Distributed Databases 101: CAP, BASE, and Replication

	Author:	“No Bugs” Hare Follow:
	Job Title:	Sarcastic Architect
	Hobbies:	Thinking Aloud, Arguing with Managers, Annoying HRs, Calling a Spade a Spade, Keeping Tongue in Cheek

From Duchess DB. An invitation from Queen DB

[[This is Chapter 20(b) from “beta” Volume VI of the upcoming book “Development&Deployment of Multiplayer Online Games”, which is currently being beta-tested. Beta-testing is intended to improve the quality of the book, and provides free e-copy of the “release” book to those who help with improving; for further details see “Book Beta Testing“. All the content published during Beta Testing, is subject to change before the book is published.

To navigate through the book, you may want to use Development&Deployment of MOG: Table of Contents.]]

Ok, now we’re done with traditional single-node databases (i.e. databases which run on one single piece of hardware), and can proceed into a world of distributed databases, which will feed us another few bowls of alphabetical soup, including CAP and BASE (with some replication thrown in for a good measure).

CAP Theorem

For healthcare, there are three properties:

Availability, Being Free (as in Free Beer), and Quality.

Unfortunately, you cannot have more than two of these properties at the same time.

— Popular (and rather sad) joke in Soviet Union —

Actually, CAP theorem, in spite of all the scientific-sounding buzz around it, is merely a formal description of a pretty obvious observation. Let’s consider it based on one simple example.

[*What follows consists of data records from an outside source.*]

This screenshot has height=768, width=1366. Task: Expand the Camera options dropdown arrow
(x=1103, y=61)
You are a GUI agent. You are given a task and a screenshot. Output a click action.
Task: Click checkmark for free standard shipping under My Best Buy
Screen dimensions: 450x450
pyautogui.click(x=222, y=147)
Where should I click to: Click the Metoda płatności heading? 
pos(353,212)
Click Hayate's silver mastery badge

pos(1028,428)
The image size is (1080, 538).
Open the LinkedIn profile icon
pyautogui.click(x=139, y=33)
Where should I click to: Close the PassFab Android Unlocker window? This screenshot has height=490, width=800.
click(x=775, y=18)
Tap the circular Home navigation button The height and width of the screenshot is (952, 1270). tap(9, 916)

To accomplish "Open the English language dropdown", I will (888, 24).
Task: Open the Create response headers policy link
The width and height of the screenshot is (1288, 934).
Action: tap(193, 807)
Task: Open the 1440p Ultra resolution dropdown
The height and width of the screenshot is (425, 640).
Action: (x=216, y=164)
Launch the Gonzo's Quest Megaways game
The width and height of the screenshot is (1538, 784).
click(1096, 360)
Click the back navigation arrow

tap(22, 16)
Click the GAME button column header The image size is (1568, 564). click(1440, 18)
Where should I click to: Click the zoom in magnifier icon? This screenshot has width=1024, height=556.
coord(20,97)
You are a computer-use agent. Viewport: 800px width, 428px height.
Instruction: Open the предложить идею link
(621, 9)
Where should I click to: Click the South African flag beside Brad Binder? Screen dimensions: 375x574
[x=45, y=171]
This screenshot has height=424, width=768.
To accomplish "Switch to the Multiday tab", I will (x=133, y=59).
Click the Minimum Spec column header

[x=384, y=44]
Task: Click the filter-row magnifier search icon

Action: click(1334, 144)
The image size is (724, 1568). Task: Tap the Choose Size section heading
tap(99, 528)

Let’s say we have two datacenters (A and B), and we have a database in each of datacenters, with databases being synchronized. Moreover, we have some Clients connected to datacenter A, and some Clients – to datacenter B. Everything works fine as long as datacenter A has no problems communicating with datacenter B. However, as soon as the link between datacenters is broken (and Clients are not able to reconnect either), we have two distinct choices (in addition to the choice of scrapping the whole thing ;-)):

we can stop processing (at least in one of the datacenters) – this will keep data consistent between datacenters, but will make system unavailable for some of the Clients (in a sense that they won’t be able to work – at least to modify the database as they’re usually doing – until the connectivity between datacenters is restored)
“The worst case of inconsistency happens when row X in database A is modified (by a Client connected to datacenter A), and the same row X in database B is independently modified too (by a Client connected to datacenter B).alternatively, we can keep processing data in both datacenters (i.e. in both databases) – but then we risk that the data will become inconsistent between the databases (and if it happens – then we’ll need to reconcile the databases somehow). The worst case of inconsistency happens when row X in database A is modified (by a Client connected to datacenter A), and the same row X in database B is independently modified too (by a Client connected to datacenter B). In this case, reconciliation becomes a Really Big Headache (in general case – it is not resolvable without help from application level, and often is not resolvable at all without human intervention 🙁 🙁 ).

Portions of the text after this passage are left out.